Dataset excerpt:
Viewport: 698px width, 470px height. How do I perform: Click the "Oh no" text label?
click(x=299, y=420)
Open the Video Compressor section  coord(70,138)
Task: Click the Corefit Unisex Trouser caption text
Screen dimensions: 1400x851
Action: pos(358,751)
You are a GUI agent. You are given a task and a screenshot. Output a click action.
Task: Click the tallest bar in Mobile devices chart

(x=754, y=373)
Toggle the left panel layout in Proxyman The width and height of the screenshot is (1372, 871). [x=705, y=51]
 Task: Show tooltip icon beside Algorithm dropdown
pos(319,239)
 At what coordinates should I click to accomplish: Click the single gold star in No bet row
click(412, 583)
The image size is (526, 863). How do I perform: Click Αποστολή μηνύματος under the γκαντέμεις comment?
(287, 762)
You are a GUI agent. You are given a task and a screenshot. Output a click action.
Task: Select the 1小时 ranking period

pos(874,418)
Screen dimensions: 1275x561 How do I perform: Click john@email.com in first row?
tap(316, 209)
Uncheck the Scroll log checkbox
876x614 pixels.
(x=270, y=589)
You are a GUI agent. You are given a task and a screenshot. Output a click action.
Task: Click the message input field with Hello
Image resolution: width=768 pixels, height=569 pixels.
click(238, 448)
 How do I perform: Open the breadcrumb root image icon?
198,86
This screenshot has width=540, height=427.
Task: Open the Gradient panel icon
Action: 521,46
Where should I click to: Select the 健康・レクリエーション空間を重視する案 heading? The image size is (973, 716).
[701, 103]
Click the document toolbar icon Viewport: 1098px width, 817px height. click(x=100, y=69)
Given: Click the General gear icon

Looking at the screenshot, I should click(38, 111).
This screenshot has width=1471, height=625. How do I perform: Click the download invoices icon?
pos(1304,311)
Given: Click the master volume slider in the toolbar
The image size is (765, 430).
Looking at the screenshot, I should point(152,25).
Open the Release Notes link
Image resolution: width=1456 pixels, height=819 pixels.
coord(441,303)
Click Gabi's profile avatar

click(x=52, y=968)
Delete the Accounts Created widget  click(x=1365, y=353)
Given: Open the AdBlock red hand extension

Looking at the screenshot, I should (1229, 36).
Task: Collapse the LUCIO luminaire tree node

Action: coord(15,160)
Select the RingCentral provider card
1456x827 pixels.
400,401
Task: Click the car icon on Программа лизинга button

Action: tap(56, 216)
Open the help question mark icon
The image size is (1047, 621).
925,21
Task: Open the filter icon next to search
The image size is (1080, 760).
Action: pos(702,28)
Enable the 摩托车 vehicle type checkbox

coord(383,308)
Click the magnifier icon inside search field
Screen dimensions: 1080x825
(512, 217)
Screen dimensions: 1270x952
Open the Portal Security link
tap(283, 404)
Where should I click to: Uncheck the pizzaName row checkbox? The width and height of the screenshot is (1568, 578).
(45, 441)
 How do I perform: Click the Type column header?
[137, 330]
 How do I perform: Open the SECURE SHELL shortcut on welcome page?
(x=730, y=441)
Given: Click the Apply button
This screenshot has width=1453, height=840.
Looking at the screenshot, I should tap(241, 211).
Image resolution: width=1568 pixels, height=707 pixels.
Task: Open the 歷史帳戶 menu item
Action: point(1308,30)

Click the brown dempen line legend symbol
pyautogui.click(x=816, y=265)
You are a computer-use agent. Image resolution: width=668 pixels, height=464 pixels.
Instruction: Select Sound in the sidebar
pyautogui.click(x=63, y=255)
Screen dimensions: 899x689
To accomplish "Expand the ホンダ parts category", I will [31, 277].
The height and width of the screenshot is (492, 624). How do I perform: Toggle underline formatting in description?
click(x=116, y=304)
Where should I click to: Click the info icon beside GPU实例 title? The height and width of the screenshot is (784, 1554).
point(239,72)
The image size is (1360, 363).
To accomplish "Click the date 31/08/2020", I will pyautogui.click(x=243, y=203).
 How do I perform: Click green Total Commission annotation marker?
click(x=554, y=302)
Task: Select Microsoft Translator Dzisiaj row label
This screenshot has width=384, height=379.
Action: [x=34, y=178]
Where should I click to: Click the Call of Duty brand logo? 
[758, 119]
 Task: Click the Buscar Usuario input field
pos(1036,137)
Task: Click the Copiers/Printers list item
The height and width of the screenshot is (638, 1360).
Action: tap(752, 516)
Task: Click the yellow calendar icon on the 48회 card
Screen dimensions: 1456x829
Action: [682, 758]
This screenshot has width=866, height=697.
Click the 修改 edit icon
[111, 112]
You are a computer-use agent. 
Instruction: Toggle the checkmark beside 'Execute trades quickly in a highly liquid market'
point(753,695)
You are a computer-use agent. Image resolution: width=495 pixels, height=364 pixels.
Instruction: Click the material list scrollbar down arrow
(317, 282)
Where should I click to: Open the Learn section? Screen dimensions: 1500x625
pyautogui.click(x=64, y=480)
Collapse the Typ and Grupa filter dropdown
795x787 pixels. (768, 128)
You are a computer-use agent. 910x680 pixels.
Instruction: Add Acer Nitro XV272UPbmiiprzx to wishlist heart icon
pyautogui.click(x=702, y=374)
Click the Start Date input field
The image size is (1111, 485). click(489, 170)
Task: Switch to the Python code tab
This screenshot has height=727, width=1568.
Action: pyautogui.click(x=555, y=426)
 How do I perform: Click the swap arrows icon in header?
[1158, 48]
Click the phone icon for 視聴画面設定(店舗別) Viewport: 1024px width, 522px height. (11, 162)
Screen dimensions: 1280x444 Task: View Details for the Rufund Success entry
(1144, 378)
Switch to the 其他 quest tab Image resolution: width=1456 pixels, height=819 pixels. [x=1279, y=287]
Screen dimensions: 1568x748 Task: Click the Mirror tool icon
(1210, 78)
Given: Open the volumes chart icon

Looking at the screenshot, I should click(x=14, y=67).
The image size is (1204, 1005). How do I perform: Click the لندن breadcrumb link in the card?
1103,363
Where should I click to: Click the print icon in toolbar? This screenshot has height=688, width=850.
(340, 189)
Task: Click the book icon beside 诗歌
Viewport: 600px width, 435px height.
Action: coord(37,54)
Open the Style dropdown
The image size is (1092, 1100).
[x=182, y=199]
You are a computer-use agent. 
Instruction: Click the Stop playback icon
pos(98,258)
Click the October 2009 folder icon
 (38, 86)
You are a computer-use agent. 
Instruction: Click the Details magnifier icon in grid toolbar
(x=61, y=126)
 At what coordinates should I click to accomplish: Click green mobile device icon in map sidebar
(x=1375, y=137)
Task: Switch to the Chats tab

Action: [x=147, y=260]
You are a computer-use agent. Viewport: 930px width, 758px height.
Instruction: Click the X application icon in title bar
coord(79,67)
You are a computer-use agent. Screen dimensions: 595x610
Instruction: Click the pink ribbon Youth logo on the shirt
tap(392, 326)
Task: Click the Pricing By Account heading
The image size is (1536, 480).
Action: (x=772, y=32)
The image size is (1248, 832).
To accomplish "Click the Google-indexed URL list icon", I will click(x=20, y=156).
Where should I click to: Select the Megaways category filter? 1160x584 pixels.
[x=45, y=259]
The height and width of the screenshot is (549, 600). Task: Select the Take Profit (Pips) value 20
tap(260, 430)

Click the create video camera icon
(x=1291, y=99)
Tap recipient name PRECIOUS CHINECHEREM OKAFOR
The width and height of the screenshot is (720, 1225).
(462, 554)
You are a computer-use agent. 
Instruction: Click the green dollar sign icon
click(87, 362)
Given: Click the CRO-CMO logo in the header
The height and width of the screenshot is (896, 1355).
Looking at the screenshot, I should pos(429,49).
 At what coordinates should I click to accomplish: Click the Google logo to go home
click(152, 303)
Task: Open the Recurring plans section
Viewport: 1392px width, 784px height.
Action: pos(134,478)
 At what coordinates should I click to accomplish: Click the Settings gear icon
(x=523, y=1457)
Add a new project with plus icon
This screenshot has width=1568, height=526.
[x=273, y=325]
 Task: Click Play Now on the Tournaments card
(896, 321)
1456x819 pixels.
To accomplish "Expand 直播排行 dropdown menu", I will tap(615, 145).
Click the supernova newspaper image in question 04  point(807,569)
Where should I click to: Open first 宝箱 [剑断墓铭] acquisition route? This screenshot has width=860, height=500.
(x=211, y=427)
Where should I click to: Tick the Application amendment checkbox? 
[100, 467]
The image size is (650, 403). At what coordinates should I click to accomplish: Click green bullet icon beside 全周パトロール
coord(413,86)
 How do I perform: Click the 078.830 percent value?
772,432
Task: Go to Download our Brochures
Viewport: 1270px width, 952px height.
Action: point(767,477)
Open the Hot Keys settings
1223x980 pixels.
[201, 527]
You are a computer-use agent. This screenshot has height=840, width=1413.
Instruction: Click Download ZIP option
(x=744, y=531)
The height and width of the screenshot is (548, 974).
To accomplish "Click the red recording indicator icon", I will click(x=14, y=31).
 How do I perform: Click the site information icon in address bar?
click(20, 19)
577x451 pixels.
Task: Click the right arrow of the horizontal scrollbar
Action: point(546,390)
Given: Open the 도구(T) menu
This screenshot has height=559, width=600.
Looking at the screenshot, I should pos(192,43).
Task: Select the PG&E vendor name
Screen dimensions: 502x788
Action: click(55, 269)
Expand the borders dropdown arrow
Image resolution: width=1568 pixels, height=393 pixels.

» What is needed
Edit the part that opens with the line containing "Task: Switch to the Chats tab" and closes with the line containing "(x=523, y=1457)", changing every "Instruction" to "Command" and leaving the rest untouched. Return only those lines.

» Task answer
Task: Switch to the Chats tab

Action: [x=147, y=260]
You are a computer-use agent. Viewport: 930px width, 758px height.
Command: Click the X application icon in title bar
coord(79,67)
You are a computer-use agent. Screen dimensions: 595x610
Command: Click the pink ribbon Youth logo on the shirt
tap(392, 326)
Task: Click the Pricing By Account heading
The image size is (1536, 480).
Action: (x=772, y=32)
The image size is (1248, 832).
To accomplish "Click the Google-indexed URL list icon", I will click(x=20, y=156).
Where should I click to: Select the Megaways category filter? 1160x584 pixels.
[x=45, y=259]
The height and width of the screenshot is (549, 600). Task: Select the Take Profit (Pips) value 20
tap(260, 430)

Click the create video camera icon
(x=1291, y=99)
Tap recipient name PRECIOUS CHINECHEREM OKAFOR
The width and height of the screenshot is (720, 1225).
(462, 554)
You are a computer-use agent. 
Command: Click the green dollar sign icon
click(87, 362)
Given: Click the CRO-CMO logo in the header
The height and width of the screenshot is (896, 1355).
Looking at the screenshot, I should pos(429,49).
 At what coordinates should I click to accomplish: Click the Google logo to go home
click(152, 303)
Task: Open the Recurring plans section
Viewport: 1392px width, 784px height.
Action: pos(134,478)
 At what coordinates should I click to accomplish: Click the Settings gear icon
(x=523, y=1457)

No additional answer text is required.